Rodrigo, last of the Gothic Kings of Spain, heard in his palace at Toledo that the Moors had crossed from Africa to Gibraltar. A little army led by Tarik landed in 711 and marched northward, conquering as it went. King Rodrigo, with a great force of Spaniards, met them in Andalusia. He commanded the center. The wings were led by King Witiza’s sons, who, hoping to recover the country that Rodrigo had taken from their father, joined the Moors, and pressed with them into battle. Rodrigo was surrounded and cut down. The Moors marched northward, taking city after city in the name of Mohammed, till all Spain was theirs. The last of the Gothic kings had fallen.

From that day to this Toledo has never regained her position as the capital of Spain. In the royal palace Tarik found twenty-five crowns of the old Gothic kings, golden and richly jeweled; the Psalms of David written on goldleaf with dissolved rubies, and the emerald table of Solomon.

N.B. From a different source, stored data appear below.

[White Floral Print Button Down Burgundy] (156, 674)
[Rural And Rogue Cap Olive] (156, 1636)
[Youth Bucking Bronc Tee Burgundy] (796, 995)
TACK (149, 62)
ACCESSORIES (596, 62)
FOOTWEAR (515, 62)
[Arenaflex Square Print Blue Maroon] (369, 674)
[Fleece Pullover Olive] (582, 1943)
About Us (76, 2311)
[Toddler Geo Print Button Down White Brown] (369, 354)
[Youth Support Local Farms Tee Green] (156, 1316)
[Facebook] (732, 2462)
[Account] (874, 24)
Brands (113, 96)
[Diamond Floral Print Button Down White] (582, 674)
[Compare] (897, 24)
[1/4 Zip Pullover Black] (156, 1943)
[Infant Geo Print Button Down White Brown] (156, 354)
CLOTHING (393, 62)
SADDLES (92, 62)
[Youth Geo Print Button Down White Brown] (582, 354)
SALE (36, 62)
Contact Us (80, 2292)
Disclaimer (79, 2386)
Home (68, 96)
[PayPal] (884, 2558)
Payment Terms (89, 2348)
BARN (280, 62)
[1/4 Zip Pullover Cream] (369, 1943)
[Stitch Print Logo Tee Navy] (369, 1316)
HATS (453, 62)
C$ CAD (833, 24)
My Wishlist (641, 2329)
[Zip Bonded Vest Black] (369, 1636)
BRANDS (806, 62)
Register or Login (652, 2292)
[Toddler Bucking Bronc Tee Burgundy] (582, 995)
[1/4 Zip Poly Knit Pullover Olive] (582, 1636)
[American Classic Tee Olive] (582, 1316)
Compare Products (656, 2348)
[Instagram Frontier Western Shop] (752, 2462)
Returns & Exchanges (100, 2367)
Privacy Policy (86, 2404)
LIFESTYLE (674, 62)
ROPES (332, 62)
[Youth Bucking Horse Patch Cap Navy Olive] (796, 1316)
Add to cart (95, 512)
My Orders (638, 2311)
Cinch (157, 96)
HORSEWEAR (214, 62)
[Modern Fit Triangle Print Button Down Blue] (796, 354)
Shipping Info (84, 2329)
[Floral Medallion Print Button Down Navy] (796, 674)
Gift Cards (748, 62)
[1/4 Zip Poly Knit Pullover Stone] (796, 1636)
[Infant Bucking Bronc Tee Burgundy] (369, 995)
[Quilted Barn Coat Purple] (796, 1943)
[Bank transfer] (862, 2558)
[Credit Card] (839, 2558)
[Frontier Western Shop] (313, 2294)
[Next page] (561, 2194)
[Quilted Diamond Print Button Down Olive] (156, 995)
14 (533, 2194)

Those crowns may still be seen; but no one has ever seen the other treasures.

The Moorish kings, though they ruled Toledo mildly, had no end of trouble from the haughty nobility, who, robbed of their high position, were always in revolt against the conquerors. At last Sultan Hakim decided to punish his unruly subjects. He gave them a governor of their own race, who pretended to hate the foreigners, but was secretly in league with Hakim.

Amron soon won the hearts of his people and built a great castle in the middle of the city. There he held a reception for Prince Abd-er-Rahman, to which all the nobles and rich citizens of Toledo were invited. Feeling the honor of royal presence, which their city had not enjoyed for many years, the Toledans went by thousands to the castle. Told to enter one by one, noble and grandee went in—but not to feast. Five thousand lost their heads in the trap. Amron thought, no doubt, that it was a good joke; but he had not much time to enjoy it. When the people realized what he had done a mob gathered and burned his castle, with Amron in it.

Toledo was early freed from Moorish rule, and the greatest of those who helped to maintain her independence was Rodrigo Diaz the Cid, who, next to Napoleon, is held by many to be the foremost heroic figure in European history. He held important court offices under Alfonso, living in the Alcázar at Toledo. Many poems and stories have been written about the Cid. He belonged to a noble family, married the granddaughter of Alfonso V, and later made himself a king. The fate of a battle was never in doubt if the Cid was fighting; for his side was sure of victory. Toward the end of his life, after hundreds of battles and duels, he made his most famous conquest, the taking of Valencia from the Moors, in 1094. He ruled well and justly for the next five years over Valencia and Murcia, and in 1099 died of anger over the defeat of his favorite lieutenant. The Cid is Spain’s hero and saint, familiar to all in legend and in song.